明鏡   

鏡のごとく

冬の旅

2023-02-27 05:13:37 | 日記
アニエス・バルダ監督の「冬の旅」を日田のリベルタで拝見。

北九州の昭和館も復活の兆しが見えている様で、映画を愛する方々の、底力を感じながら、大勢でなくとも、映画館の方々が本当に見たいと思った映画を、特別に見せてくれる様な、開かれた秘密基地の様なところが好きである。

映画を見るという行為は、自分の内面のモヤモヤしたものをあらわにしながら浄化していく時間の様で、定期的に必要な儀式の様な時である。

偶然、女子相撲の映画で、コーディネーターとして父の仕事の関係で住んでいたことがあるイランに、ゲリラ的に映像を撮るためにご同行した久保山氏から、戦後のノーベル賞を取られた方々の読書会がしたいという連絡が入った。ノーベル賞云々は関係なく、ギュンター・グラスのブリキの太鼓の話や石工をしていた彼の話がしたいので、その時は参加させてもらえたらとお伝えした。
大江健三郎の今も気になるところではある。
なぜ、戦後か戦争中かわからない、今の時代を、表だって語ないのか。語られないのか。

戦後は続いているようで、戦争が続いている。
平和だと言いながら、諍いごとは日々にある。
人を殺してはいけないと言いながら、人を殺すのを願うようなことどもも、日々繰り返されている。

見たくないことには、蓋をして、ご機嫌さんを装っているだけの。

人の生身の息遣いの感じられない音は、映像は、ものは、言葉は、聞きたくない。見たくない。触りたくない。と思うのは、それぞれの自由ではある。
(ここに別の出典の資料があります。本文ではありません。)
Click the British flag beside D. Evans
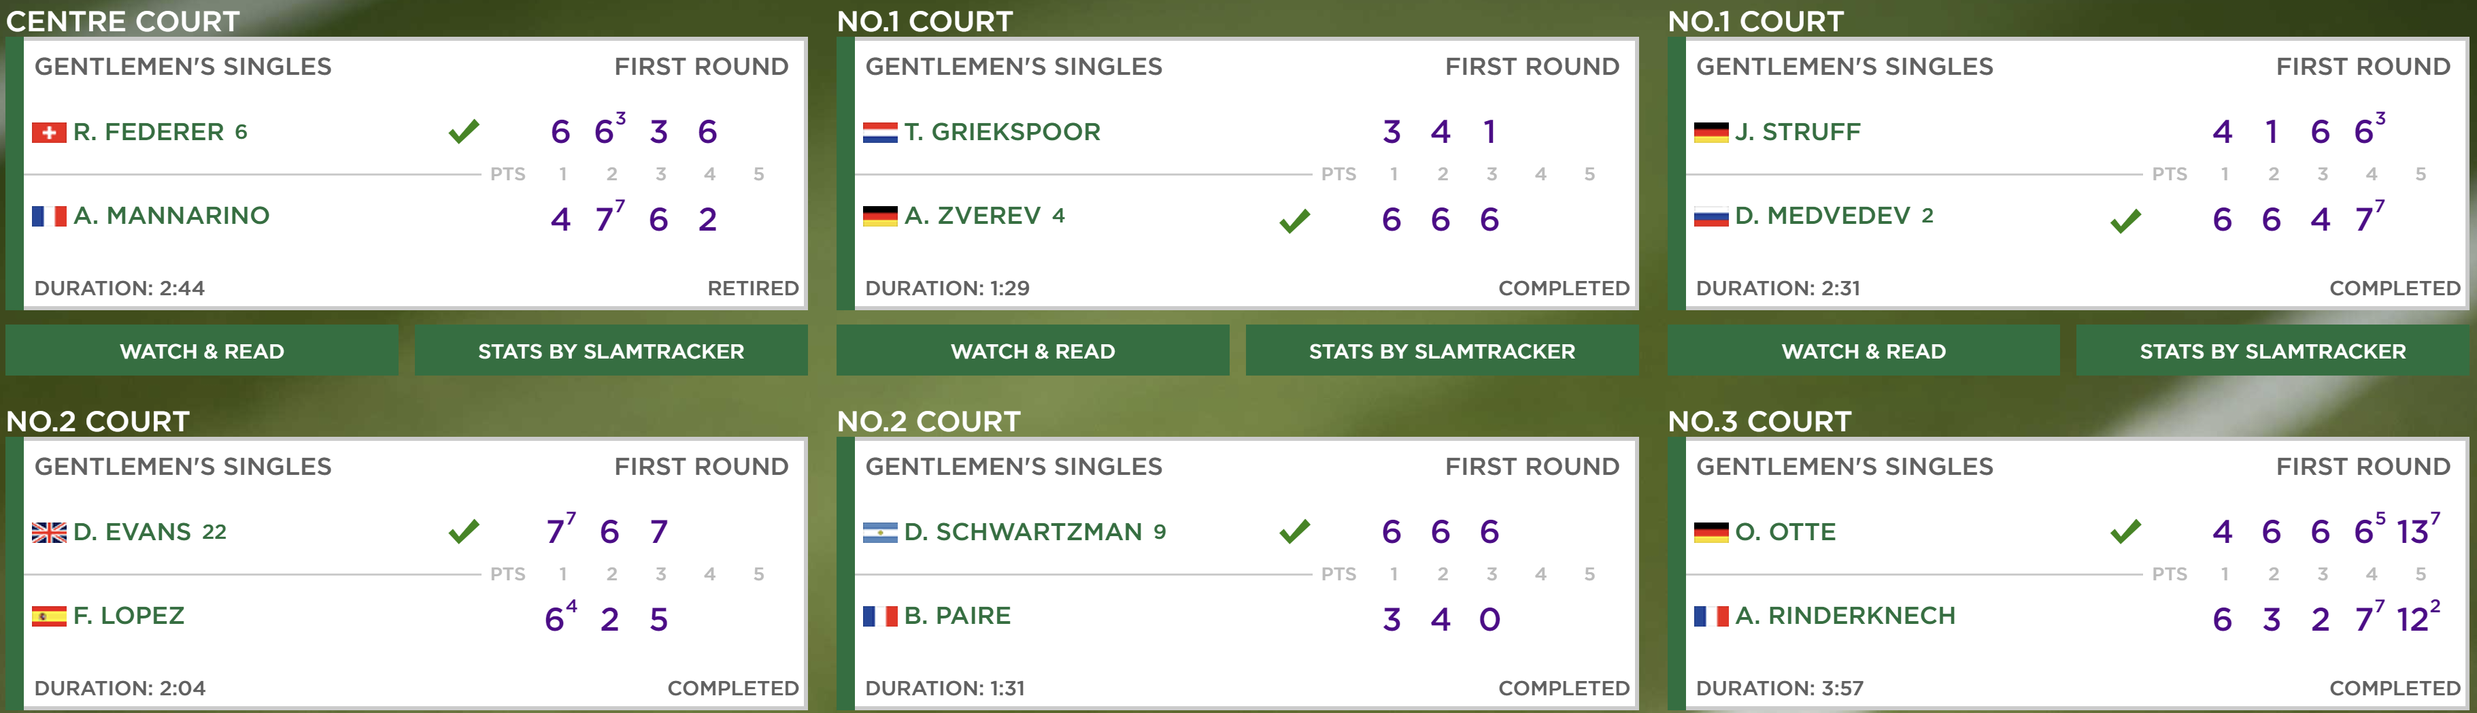(x=49, y=532)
それにしても、映画のものつくりを間近で拝見させてもらえた喜びは今も続いており、久保山さんのジレンマも知っている分、映画の神様に祈りたい気分であった。
文学の神様にも。

今日は自由に、解き放たれて、じっくりと自分に向き合えと言われた気がした。


路上を選んだモナの、最後の数週間の冬の旅を、出会った人の語りとモナの眼差しで、映像でドキュメンタリーの様に切実に、そのままで語られていく。

自由とは孤独なことなのだ。

という哲学者のヤギを育て家族と生活をしている人が言う。

彼は、放浪の果て、そこで育てることを選んだ。

モナは、育てることよりも、放浪そのものの路上の自由を選んだ。

ヒッチハイクをしながら。

最後の祝祭の生贄の様に、寒い時期のワイン祭りで、鬼の様な格好の男たちに、ワインをぶっかけられ、溝の様なところで、つまずいたまま、そこに倒れこみ、亡くなって冷たくなっていたところを働いているものに、発見されるところから、物語は始まる。

最初と最後が繋がったところで、終わりがやってくる。

あっけない終わりが、より現実味を帯びて、自由ではあった学生時代の、何ものでもない、もがきをかきむしられる様な映像であった。